As for the other systems, we have plenty, I mean plenty, of rainwater in our cistern, though the water has taken on a faint smell, reminiscent of Minneapolis water in the spring.   I fear the first flush diverter can’t divert the first 50 gallons into the yard when it’s always wet.   I’ve switched from automatic to manual (meaning I run out in the rain).  So far, I’ve managed to find a break in the rain to empty and wash sawdust toilet buckets.  All systems go!

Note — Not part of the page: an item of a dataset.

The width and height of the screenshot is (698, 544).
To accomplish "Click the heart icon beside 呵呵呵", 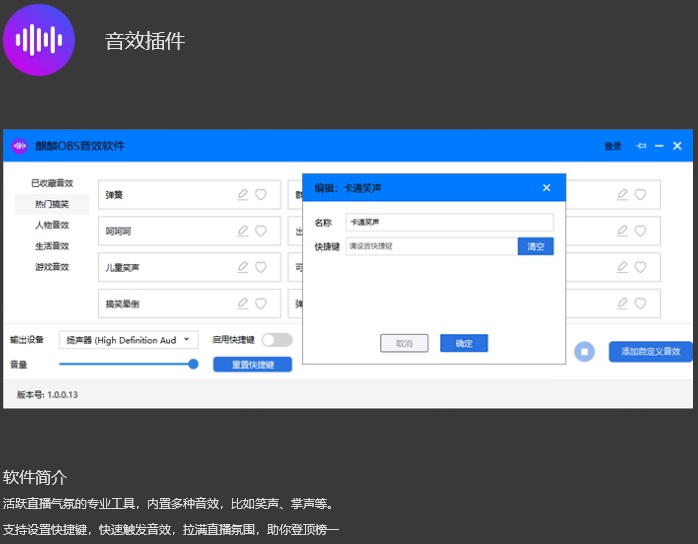I will pyautogui.click(x=261, y=231).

Don’t get me wrong, the rain is a challenge. Much more so for Lonny and Sandy Dietz, my dear farmer neighbors,  who are now forced to plant their veggie seedlings into the muck.  And if you think I need warm and blue, how about a tomato? 

And how about the Indian grass on the prairie.  Like tomato and corn, so many of the prairie plants like warm and sunny.  Corn, they say, is a prairie grass, grasped and tamed by our Native American ancestors.  Both corn and Indian grass are C4 summer geniuses.  With their extra molecule of carbon, they hold their breath (and precious moisture) all the long hot day, only to huff and puff all the moist night long, igniting their stored solar energy to rocket skyward (you can hear the corn grown). 

So maybe I’ve shirked some of my gloomy-skied Danish roots and become an Indian grass.  A C4 prairie plant.  Maybe that explains why, after a rare day of sunny work on The Land, I find myself staying up late.  Maybe I’m growing, rocketing skyward.  If the sun ever shines.  Until then I need to root down for my inner Dane, toss aside my umbrella and walk between the raindrops in the green, green grass of June.   Ah Galway!  I miss you.